Monday, December 20, 2010

Making Kites

MAKING KITES



                When I was a boy growing up on the farm making kites was a yearly spring hobby. When those March winds came there were plenty of stiff winds blowing and you could get any weight of kite flying in the air. I would use my jackknife and whittle a piece of cedar off a long cedar rail until it was round and smooth enough and small enough to be used for the size of kite I wanted to build.
            I made kites out of old newspapers. I made kites with tissue paper and I made kites out of cloth, some worn out flannel shirts or cotton shirts or bed sheets. One year after the war our neighbors got a silk parachute. They cut this up and used it to make clothing. They gave me a piece. I smoothed off a piece of cedar rail to make the wooden frame for the kite that was six feet high .Then I covered it with the parachute silk. I made a long tail for it tying cloth bows on a long string of binder twine. Then on a very windy day we got the kite flying. It went up and up and up. We had lots of binder twine and the kite began to look very small way up in the sky.
            The wind was so steady and strong that we tied kite to a fence post and watched the it  fly all afternoon.

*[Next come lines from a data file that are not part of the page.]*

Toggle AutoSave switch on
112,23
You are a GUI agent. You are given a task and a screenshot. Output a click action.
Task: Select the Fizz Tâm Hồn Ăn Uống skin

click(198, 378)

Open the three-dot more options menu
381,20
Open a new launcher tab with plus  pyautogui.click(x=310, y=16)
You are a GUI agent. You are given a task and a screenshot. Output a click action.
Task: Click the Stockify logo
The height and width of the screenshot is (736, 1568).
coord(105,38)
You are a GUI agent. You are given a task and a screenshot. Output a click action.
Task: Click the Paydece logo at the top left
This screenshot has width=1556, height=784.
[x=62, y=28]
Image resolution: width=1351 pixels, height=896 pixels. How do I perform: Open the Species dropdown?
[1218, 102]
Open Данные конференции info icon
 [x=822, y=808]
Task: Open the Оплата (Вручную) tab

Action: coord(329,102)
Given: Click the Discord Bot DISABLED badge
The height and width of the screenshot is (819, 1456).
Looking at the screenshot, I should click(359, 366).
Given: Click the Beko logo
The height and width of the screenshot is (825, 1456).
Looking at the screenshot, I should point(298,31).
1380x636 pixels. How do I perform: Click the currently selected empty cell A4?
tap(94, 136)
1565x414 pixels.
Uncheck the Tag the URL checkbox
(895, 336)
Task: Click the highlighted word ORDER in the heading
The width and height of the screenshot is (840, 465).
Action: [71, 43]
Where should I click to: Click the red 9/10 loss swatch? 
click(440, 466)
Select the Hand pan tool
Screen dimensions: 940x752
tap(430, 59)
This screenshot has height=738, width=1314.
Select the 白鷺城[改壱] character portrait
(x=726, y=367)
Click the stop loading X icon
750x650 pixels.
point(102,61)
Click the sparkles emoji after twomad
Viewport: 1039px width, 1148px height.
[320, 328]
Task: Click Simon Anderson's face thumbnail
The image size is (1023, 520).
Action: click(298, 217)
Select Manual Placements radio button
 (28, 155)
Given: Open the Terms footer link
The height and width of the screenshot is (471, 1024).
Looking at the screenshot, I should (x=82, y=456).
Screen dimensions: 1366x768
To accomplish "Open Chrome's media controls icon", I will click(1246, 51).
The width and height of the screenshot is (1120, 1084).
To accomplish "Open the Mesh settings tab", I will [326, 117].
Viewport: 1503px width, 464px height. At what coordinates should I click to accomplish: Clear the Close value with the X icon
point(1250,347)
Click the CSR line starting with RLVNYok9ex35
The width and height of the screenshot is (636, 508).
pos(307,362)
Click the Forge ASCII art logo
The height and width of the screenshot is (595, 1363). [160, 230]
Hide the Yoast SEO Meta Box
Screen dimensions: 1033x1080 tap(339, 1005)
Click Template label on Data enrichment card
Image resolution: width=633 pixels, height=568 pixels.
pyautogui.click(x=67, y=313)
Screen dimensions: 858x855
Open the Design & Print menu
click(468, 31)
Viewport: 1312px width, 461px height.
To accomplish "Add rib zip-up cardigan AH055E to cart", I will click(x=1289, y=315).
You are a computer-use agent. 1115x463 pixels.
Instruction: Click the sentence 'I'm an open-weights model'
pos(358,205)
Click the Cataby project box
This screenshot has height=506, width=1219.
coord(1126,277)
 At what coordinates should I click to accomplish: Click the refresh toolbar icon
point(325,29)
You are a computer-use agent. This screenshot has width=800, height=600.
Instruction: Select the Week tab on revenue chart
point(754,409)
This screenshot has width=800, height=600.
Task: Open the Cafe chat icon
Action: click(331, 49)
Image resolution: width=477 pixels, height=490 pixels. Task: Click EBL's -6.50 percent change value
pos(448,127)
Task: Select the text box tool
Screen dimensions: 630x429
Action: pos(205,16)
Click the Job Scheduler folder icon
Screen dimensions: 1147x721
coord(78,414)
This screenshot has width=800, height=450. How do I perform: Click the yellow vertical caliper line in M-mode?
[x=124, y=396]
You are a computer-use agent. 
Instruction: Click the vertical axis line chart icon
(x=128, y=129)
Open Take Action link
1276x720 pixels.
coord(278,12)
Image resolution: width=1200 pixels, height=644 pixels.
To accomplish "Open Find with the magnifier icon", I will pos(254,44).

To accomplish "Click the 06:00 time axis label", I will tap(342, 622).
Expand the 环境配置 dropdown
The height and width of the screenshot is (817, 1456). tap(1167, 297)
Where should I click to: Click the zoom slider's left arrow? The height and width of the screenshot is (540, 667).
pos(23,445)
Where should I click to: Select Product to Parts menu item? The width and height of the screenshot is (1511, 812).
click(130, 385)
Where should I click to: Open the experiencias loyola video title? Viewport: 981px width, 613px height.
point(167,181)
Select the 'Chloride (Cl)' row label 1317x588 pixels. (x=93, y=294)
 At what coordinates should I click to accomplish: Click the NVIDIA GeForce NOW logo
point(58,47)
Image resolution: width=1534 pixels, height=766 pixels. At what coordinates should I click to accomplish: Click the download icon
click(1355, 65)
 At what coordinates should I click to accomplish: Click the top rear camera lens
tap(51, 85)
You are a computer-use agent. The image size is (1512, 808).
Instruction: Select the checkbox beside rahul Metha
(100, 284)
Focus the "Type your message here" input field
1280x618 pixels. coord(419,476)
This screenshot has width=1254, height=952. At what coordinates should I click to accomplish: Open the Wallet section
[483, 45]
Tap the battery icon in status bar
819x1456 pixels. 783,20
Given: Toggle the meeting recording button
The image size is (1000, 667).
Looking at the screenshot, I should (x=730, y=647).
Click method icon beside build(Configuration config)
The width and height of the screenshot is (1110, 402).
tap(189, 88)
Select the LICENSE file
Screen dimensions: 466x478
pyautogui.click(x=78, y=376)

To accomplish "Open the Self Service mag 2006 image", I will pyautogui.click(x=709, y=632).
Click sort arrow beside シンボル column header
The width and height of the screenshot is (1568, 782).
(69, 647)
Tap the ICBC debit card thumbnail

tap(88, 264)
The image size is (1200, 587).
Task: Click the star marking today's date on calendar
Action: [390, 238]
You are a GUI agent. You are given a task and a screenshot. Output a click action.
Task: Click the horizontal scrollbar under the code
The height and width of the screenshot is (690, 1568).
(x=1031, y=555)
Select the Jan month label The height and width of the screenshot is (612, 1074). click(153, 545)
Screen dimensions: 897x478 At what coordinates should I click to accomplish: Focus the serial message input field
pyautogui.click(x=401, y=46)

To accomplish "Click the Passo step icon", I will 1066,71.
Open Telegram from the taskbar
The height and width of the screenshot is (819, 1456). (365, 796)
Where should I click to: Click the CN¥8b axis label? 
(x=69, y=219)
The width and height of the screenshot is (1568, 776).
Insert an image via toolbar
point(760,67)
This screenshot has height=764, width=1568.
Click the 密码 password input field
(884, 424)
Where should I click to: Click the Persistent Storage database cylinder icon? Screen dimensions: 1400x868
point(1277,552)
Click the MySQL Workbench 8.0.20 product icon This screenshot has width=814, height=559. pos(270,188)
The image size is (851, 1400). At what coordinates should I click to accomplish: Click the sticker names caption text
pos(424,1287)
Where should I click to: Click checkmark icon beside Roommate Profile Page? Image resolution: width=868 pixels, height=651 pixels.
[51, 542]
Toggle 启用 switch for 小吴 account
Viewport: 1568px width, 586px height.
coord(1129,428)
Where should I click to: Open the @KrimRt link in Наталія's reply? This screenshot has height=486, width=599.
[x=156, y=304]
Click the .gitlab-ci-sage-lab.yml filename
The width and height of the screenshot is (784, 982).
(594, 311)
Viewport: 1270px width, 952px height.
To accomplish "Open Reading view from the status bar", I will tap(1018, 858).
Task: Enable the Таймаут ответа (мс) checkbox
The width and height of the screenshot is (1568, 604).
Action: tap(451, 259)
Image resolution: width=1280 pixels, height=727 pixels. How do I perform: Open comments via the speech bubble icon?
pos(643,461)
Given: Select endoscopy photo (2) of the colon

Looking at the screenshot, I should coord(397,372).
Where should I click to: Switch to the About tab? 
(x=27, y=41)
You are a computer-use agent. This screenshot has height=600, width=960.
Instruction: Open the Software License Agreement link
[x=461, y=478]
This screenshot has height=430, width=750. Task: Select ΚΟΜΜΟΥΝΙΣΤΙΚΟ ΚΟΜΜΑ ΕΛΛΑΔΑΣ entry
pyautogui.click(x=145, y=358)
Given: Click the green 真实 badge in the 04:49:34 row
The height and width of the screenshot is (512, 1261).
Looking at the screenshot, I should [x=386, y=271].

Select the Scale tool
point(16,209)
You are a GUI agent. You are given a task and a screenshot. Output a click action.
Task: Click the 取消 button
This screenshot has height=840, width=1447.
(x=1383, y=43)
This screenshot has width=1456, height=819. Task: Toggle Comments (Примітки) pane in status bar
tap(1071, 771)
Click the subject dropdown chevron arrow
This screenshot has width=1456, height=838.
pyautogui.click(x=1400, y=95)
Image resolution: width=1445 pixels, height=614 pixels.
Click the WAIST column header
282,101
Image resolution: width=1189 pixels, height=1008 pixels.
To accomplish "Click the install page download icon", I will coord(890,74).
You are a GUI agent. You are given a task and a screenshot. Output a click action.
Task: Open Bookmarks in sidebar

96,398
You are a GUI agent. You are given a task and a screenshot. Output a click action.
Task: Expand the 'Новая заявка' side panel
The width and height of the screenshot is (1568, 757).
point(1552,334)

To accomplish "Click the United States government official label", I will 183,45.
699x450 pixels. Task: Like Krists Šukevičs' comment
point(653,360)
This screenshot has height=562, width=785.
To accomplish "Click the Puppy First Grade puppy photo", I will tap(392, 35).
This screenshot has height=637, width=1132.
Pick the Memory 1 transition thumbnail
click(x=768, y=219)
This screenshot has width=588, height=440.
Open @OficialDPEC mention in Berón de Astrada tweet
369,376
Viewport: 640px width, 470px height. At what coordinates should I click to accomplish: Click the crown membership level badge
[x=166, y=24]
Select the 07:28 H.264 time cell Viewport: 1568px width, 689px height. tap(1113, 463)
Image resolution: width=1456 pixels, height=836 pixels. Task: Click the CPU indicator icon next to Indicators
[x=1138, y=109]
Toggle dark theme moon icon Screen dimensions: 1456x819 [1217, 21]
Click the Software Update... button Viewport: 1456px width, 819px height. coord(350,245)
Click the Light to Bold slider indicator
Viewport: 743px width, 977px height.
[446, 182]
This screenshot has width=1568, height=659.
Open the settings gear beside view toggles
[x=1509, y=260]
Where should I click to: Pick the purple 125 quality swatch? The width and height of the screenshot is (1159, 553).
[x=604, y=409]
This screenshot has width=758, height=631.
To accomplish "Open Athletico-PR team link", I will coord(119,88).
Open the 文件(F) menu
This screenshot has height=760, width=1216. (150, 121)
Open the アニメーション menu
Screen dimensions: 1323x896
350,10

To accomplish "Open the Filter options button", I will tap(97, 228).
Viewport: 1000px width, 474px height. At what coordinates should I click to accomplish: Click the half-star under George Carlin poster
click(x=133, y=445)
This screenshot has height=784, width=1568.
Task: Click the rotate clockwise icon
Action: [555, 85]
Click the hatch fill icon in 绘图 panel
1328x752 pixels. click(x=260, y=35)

When it was time to bring the kite down we wondered how we were going to wind up all that string. Then we got a bright idea. We hooked a wooden spindle onto the power takeoff of our Farmall A tractor, put the power takeoff in gear and let the tractor do all the work of winding  all that binder twine string attached to our kite.
            These are fond memories of kite flying and still when March rolls around I think of the excitement of flying a kite.